Jessica Muir fulfilled a childhood dream when she returned for Anzac Day at Gunnedah to march for the first time alongside her Pop and former Navy veteran, Neville Steele.

Now serving with Royal Australian Navy as a Leading Seaman Aircrewman on the MH-60R Helicopter based at Nowra, Ms Muir said this year’s Anzac Day service at Gunnedah meant a lot.

“I had the dream of serving my country to pay back the sacrifices my grandfathers made,” she said.

“Pop always inspired me with his stories and I wanted to make a difference in today’s society by serving my nation with pride.

“As a little girl, I dreamt of being in service uniform marching with my two grandfathers by my side.

“My childhood dream came true a few years ago in Newcastle where my mother now lives. Being back in my home town, in uniform and being alongside my Pop, Neville, was another dream of mine which I was able to do today.”

Ms Muir, who was born in Gunnedah and spent most of her early childhood here, has served 10 years in the Australian Defence Force.

The 29-year-old told the audience at Gunnedah’s Anzac Day lunch how her job has taken her across the world to 18 countries and two operational deployments, including the Middle East.

She described the Aircrewman role as a “specialised job” within the Navy involving search and rescue, medical evacuations, anti-submarine and anti-surface warfare and employment of a range of weapons while airborne.

RAN Leading Seaman Aircrewman, Jessica Muir in Gunnedah.

When Ms Muir started in the Aircrewman role, there were 70 men in the job but only four women. On her selection, she became just the sixth female Aircrewman in the Royal Australian Navy.

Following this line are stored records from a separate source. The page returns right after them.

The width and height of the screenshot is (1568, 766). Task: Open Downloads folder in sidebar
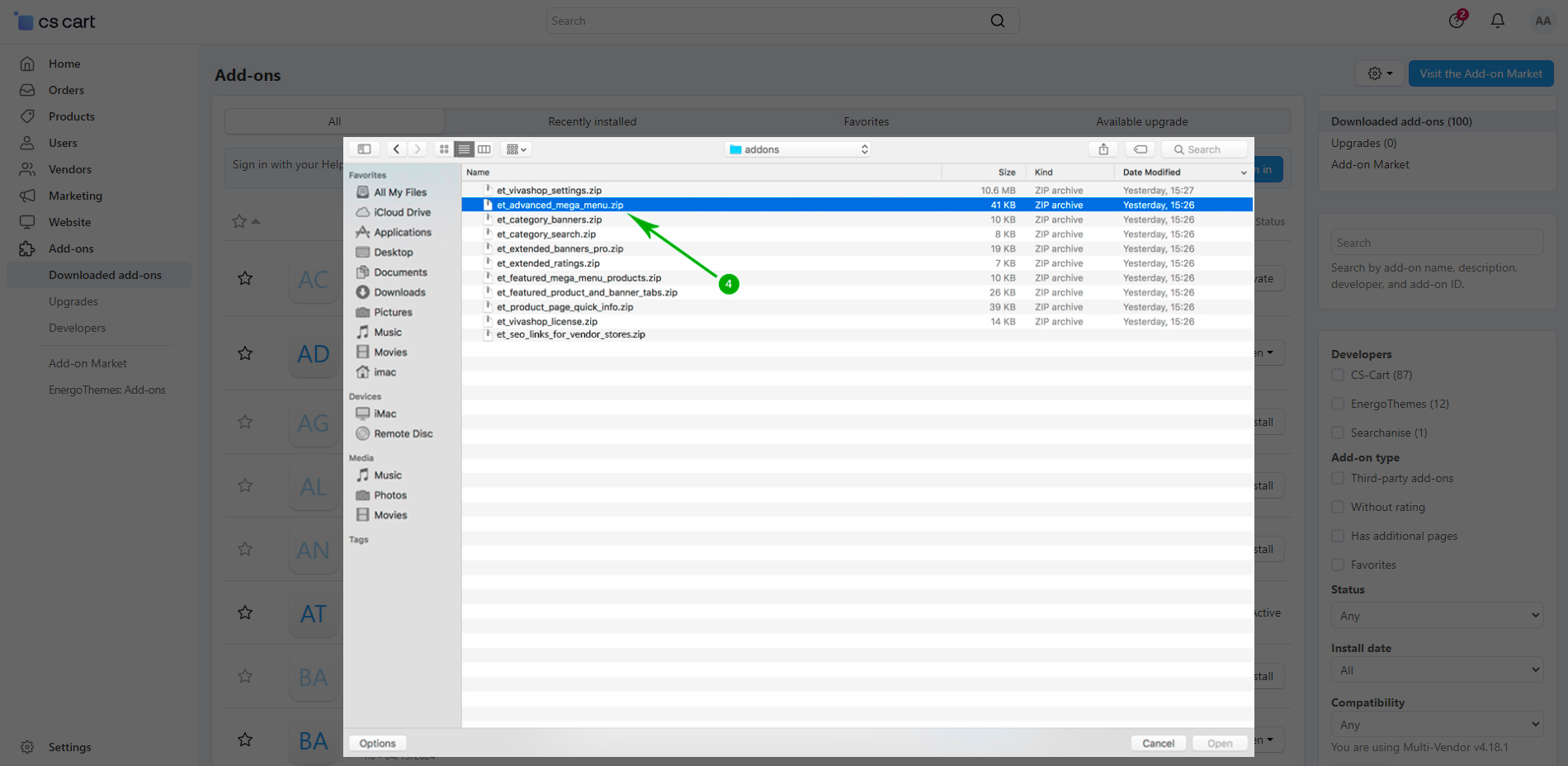[x=399, y=292]
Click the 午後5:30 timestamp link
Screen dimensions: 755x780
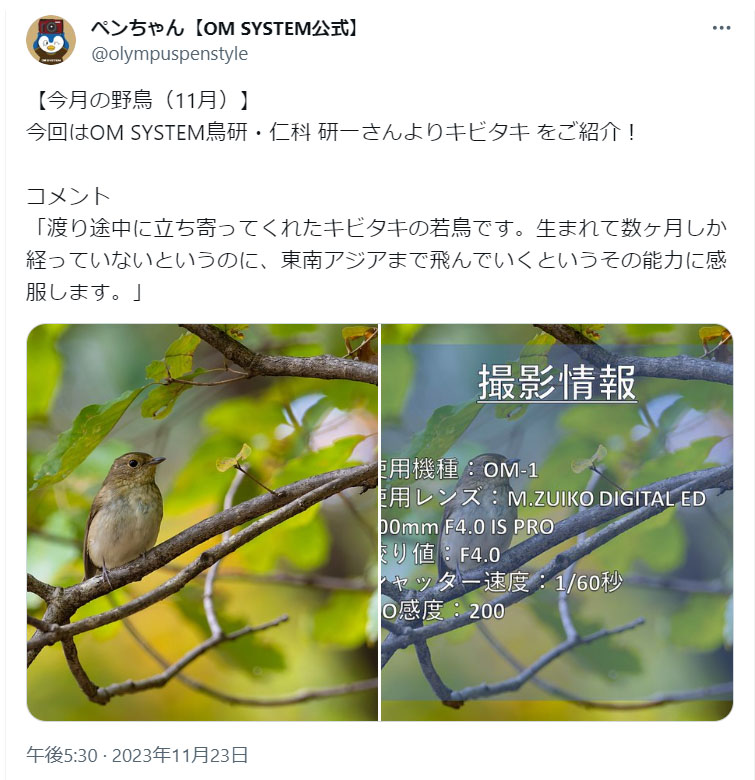[x=62, y=755]
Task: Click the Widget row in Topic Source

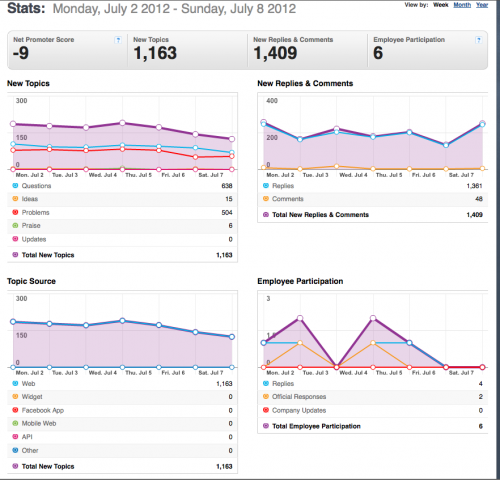Action: (122, 397)
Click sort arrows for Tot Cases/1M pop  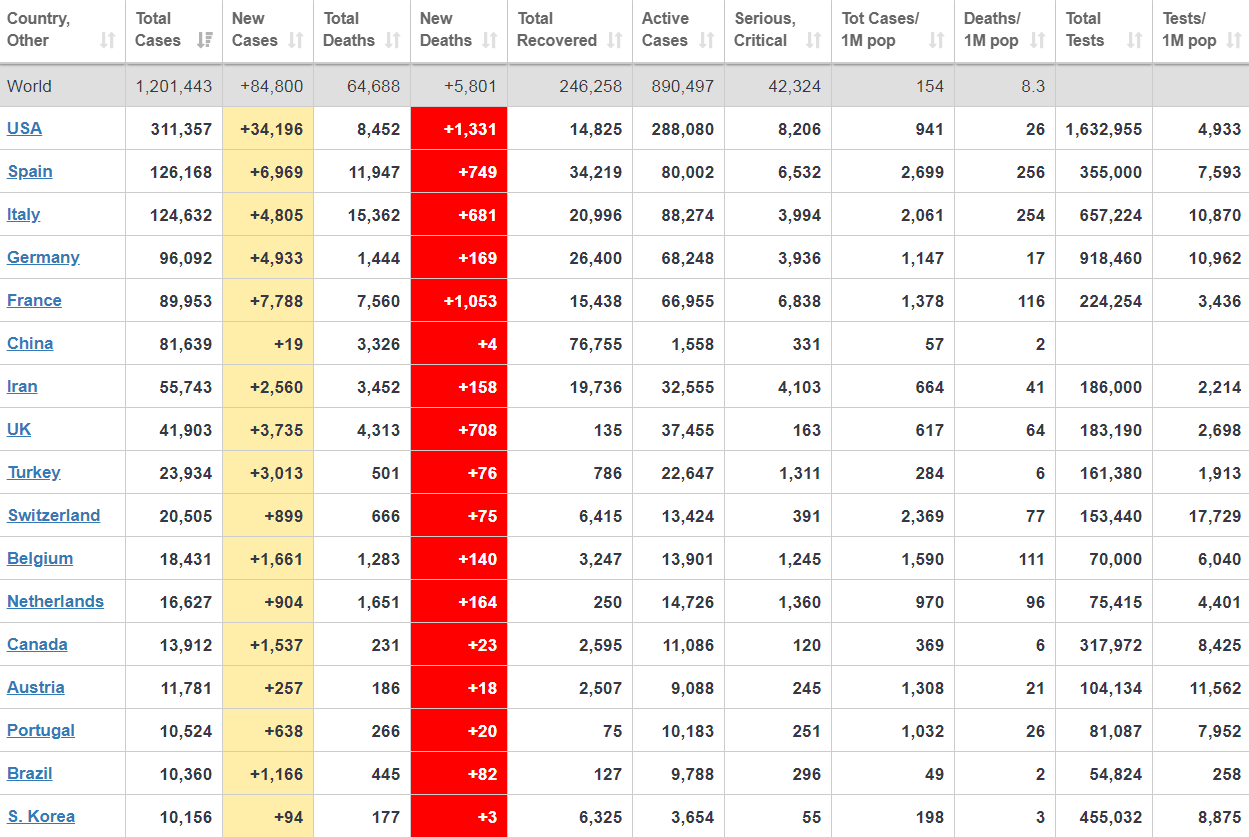tap(936, 41)
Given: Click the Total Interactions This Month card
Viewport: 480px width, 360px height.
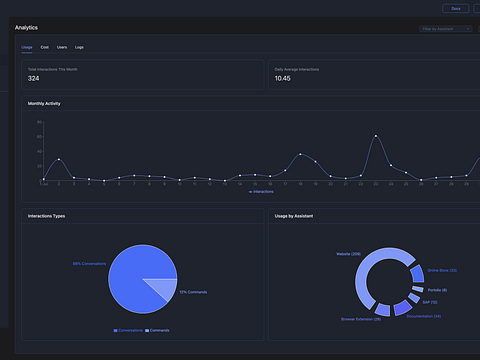Looking at the screenshot, I should (143, 75).
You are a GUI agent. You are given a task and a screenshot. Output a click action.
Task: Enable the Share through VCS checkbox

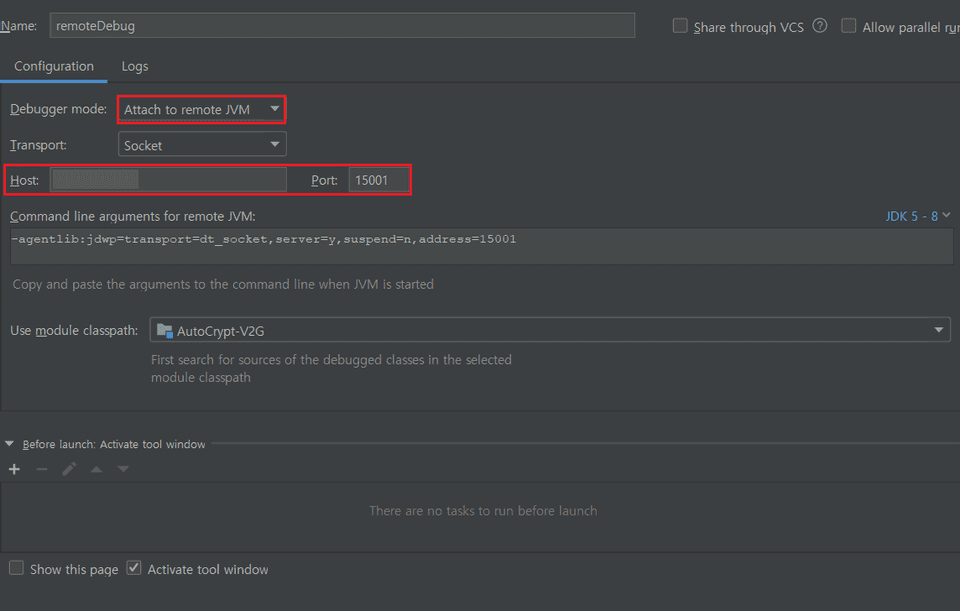click(680, 26)
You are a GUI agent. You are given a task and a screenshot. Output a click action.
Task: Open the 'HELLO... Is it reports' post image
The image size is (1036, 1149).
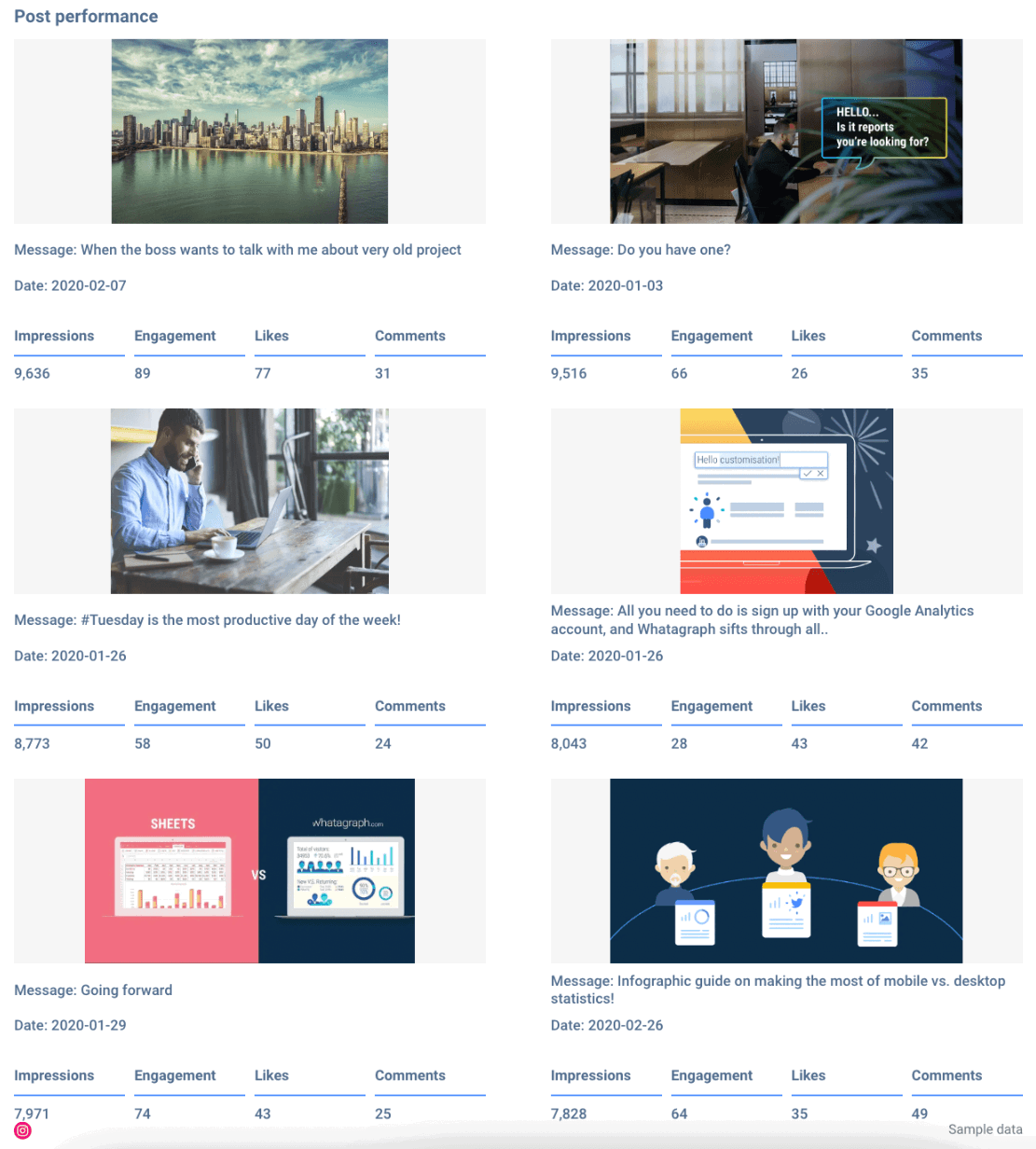click(x=785, y=131)
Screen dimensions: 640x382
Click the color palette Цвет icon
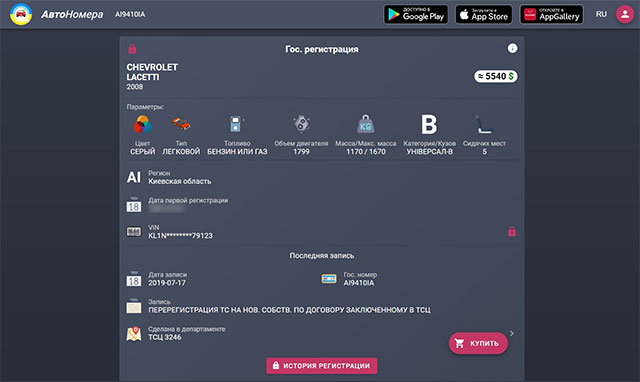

“What I like about my job is it doesn’t matter about being female,” she said. “We have to conduct the job at the same level as a male. That brings mutual respect within the branch.

“The adrenaline rush from jumping out of a moving helicopter into the water to rescue people that need help, then switching mission to locating submarines underwater and tracking them.”

Ms Muir also spoke about the loss of mates in the defence force.

“This Anzac Day is extra special to me as it’s not only remembering those who have lost their lives in conflict, I’ve lost mates throughout the 10 years I’ve been serving due to unexpected circumstances and suicide,” she said.

“The most recent hurt was losing my course-mate and my instructor during the recent helicopter crash in the Whitsundays in July last year.

“We get told before it hits the media for any military helicopter ditching or crashes. So we check in on each other to make sure we are all safe but there was one that never responded.”

She also thanked all current and former servicemen and women as well as enduring support of their families.

“For those who have served, I wanted to thank you for your service and I will continue to do you proud also,” Ms Muir said.

“To the families of veterans and current serving, thank you for all your support. We wouldn’t be able to do what we do without you.”